Saturday, April 01, 2006

PairWriting - World's Most Productive Large Java Project

Recently, I had to complete a research paper on distributed programming for the Agile 2006 Conference in a two day weekend. Russian XP expert and project leader, Anton Viktorov, flew into Boston from St. Petersburg to help write up the SirsiDynix project. Over 1,000,000 lines of code were written in record time by a set of Java teams distributed across Utah, Colorado, Canada and Russia.

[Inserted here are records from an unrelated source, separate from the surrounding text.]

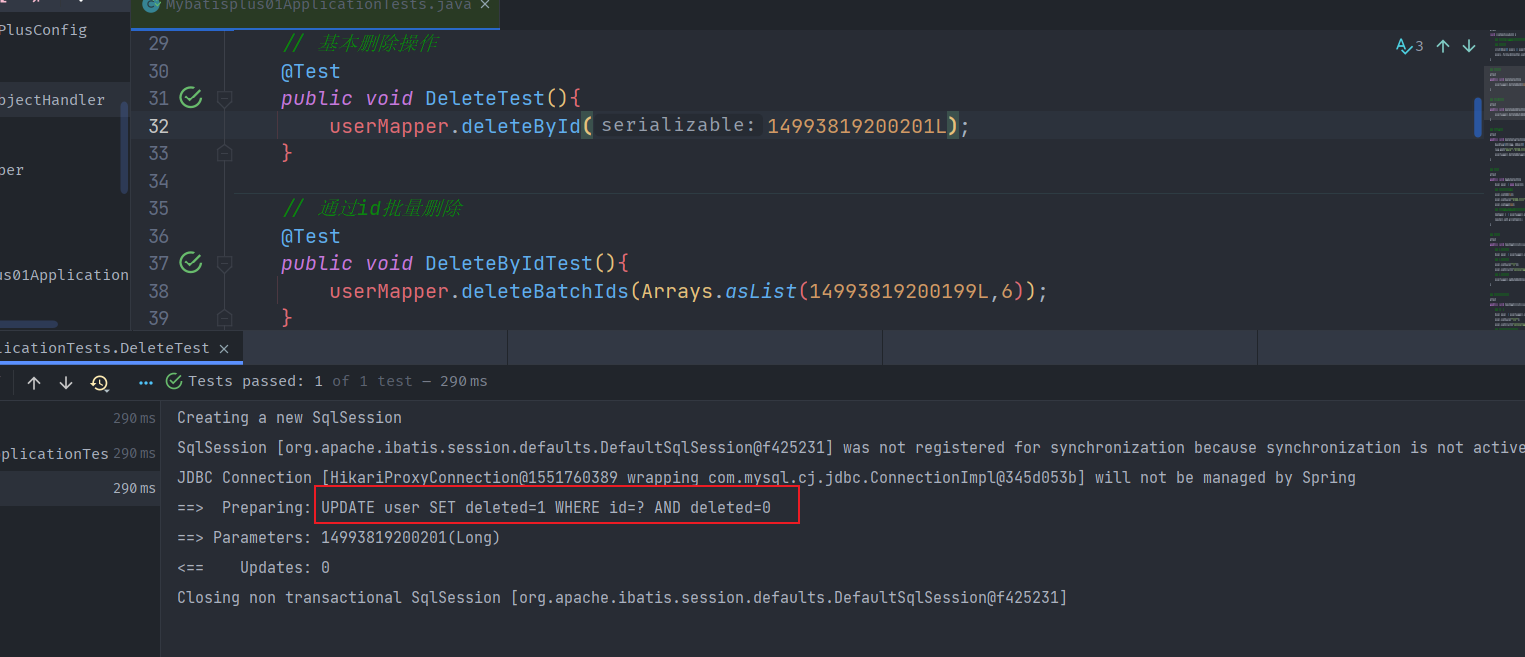The image size is (1525, 657).
Task: Click the editor vertical scrollbar thumb
Action: (1478, 116)
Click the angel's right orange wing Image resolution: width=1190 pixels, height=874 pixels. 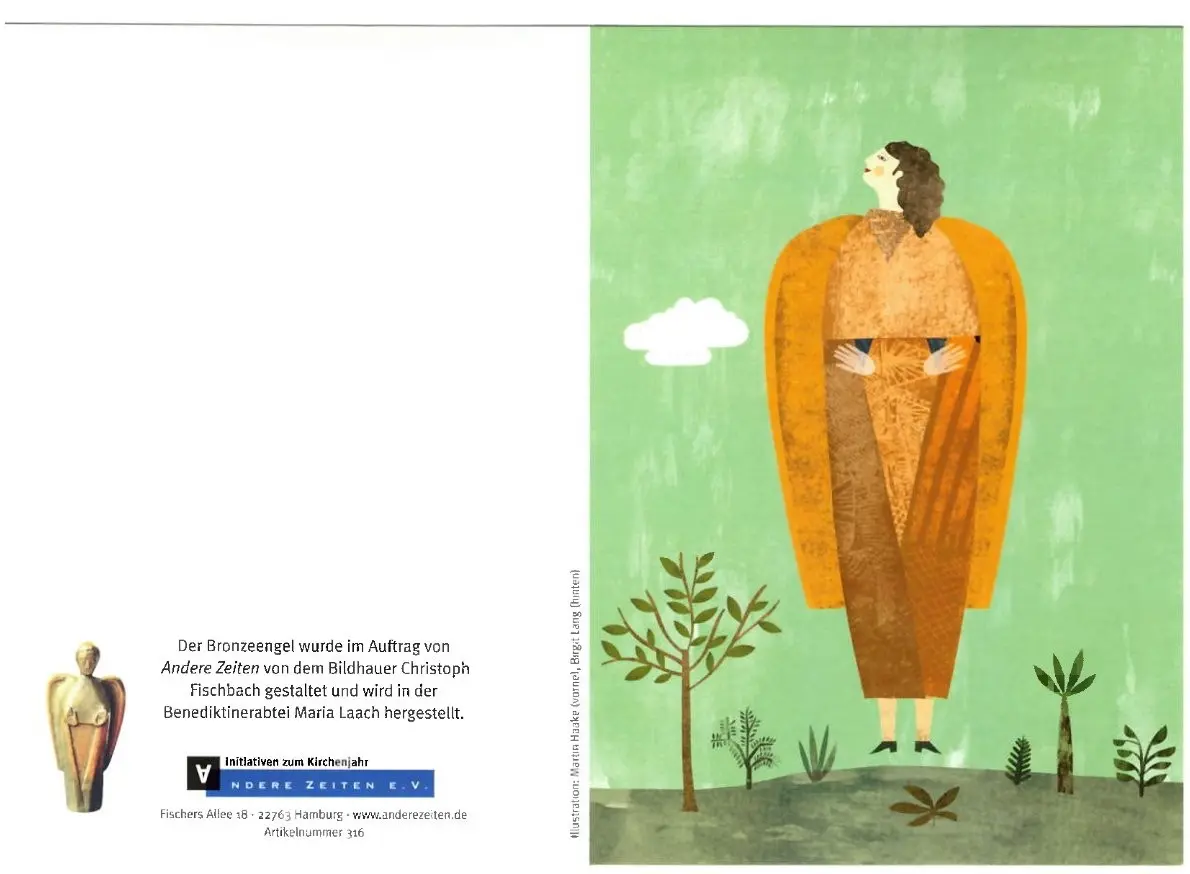click(x=996, y=410)
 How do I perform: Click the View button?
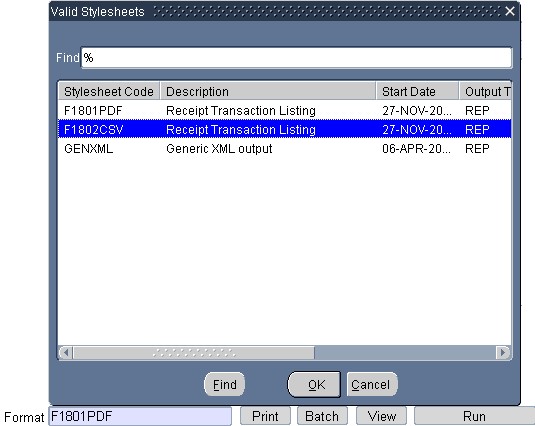tap(381, 416)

StarSoft Development Labs, the leading XP shop in Russia, was selected as a partner by Scrum company, SirsiDynix, to replace a large library system installed at over 12,500 sites worldwide. CTO Jack Blount, formerly COO of Borland, ran the project as a distributed Scrum of Scrums with individual teams distributed across geographies. Anton had been pair programming for years at StarSoft Labs with little experience writing research papers. I had over 20 years experience writing research papers and 13 years of Scrum. We decided we better pair write the paper to meet our two day deadline in the middle of a Boston blizzard. I did most of the coding as he framed the details of the project. The SirsiDynix/StarSoft 56-person distributed Java team was as productive as a 6 person colocated team using Scrum. Unbelievable! Needless to say, we pair wrote the research paper in record time. You can judge the result for yourself at the ScrumAlliance site. See:

Sutherland, J., Viktorov, A., and Blount, J. (2006) Distributed Scrum: Agile Project Management with Outsourced Development Teams. Submitted to Agile 2006, Minneapolis, July 23-28.